> _Your goal_:
Show every line below that contains the word "Switch", matching its capitalization exactly.
= = = =
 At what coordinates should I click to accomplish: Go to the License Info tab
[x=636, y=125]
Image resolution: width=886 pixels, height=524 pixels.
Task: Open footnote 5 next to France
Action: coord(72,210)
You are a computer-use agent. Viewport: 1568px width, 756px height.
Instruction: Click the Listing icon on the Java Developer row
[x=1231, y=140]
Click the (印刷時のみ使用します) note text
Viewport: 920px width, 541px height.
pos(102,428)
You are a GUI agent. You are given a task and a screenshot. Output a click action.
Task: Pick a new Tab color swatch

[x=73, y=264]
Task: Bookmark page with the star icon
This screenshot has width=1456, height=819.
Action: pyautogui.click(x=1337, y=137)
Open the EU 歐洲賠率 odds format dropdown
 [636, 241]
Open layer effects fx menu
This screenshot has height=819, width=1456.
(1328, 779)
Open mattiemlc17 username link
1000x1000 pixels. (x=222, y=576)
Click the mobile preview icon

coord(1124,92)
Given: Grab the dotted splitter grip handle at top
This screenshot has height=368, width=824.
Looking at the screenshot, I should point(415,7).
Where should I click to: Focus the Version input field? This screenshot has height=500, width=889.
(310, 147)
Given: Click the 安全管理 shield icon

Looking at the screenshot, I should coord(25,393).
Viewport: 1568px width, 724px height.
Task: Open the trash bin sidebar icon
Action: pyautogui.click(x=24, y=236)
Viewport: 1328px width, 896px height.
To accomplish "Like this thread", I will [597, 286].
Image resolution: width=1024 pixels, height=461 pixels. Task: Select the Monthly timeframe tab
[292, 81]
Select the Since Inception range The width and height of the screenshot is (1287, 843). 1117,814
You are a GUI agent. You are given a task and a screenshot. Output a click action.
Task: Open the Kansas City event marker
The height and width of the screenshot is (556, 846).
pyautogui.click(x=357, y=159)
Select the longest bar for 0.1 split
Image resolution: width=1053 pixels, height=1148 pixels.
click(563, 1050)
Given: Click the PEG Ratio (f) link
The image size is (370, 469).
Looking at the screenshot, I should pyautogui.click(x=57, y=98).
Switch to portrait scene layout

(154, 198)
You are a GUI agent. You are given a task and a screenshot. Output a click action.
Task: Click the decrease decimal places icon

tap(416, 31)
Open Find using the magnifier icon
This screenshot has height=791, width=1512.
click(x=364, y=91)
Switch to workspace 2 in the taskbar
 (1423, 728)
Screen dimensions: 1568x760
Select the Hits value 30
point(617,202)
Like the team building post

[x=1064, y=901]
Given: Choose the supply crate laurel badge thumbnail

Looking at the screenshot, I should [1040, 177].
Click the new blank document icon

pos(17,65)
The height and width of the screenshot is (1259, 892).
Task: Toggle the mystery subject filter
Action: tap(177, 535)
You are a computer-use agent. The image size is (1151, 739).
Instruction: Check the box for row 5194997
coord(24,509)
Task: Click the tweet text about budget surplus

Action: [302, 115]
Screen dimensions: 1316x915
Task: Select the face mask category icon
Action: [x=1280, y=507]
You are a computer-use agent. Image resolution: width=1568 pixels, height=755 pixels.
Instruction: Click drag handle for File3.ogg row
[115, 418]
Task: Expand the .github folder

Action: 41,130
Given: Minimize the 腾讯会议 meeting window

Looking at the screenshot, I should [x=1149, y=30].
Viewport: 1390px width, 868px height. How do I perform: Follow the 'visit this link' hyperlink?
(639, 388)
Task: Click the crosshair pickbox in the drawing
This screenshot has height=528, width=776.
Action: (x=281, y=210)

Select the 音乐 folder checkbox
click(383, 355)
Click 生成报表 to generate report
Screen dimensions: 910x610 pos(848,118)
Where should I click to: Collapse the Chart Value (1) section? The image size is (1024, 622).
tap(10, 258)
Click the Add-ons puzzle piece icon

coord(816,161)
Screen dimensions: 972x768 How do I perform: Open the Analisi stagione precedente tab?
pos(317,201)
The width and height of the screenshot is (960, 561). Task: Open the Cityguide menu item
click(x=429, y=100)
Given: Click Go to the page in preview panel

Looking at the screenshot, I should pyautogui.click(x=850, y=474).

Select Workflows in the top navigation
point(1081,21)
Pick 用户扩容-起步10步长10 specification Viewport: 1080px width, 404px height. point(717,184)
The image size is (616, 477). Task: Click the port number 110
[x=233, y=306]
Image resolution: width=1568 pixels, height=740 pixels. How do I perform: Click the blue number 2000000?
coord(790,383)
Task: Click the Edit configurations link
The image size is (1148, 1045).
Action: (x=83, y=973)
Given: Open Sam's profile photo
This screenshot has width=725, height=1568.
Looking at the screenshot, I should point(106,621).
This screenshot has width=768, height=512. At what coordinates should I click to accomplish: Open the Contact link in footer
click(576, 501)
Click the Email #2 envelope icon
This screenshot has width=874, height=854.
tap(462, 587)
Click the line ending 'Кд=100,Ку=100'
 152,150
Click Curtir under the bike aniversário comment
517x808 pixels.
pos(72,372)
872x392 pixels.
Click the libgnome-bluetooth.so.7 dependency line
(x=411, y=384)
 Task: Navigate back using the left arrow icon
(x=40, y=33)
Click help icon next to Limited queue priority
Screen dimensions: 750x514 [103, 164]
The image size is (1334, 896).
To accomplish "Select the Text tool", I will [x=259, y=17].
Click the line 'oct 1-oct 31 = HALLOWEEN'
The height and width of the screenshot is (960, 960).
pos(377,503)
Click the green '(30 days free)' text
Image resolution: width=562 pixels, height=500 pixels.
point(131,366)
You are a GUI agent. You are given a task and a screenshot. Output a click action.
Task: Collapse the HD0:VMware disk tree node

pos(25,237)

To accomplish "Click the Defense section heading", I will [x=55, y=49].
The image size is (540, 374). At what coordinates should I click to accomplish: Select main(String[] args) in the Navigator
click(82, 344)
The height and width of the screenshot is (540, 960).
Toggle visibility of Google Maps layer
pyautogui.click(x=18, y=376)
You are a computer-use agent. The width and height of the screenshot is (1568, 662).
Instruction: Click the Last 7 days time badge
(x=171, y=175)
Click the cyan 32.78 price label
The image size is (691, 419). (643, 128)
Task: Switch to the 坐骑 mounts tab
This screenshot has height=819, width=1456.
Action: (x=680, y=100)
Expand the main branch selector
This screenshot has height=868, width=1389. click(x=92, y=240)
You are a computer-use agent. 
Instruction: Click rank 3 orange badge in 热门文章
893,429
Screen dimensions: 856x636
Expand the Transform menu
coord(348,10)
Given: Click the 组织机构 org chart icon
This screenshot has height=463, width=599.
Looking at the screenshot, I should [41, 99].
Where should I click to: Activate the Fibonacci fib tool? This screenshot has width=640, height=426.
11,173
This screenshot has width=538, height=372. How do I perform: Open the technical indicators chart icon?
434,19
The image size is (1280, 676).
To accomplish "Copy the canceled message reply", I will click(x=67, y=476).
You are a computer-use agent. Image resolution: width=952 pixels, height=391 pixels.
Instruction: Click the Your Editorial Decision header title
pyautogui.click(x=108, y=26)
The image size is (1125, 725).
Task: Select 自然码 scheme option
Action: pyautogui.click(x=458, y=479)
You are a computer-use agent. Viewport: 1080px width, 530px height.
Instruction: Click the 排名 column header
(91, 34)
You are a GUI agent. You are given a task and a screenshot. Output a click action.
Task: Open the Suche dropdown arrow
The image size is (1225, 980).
= = = =
> _Response to the task_:
Switch to portrait scene layout
Switch to workspace 2 in the taskbar
Task: Switch to the 坐骑 mounts tab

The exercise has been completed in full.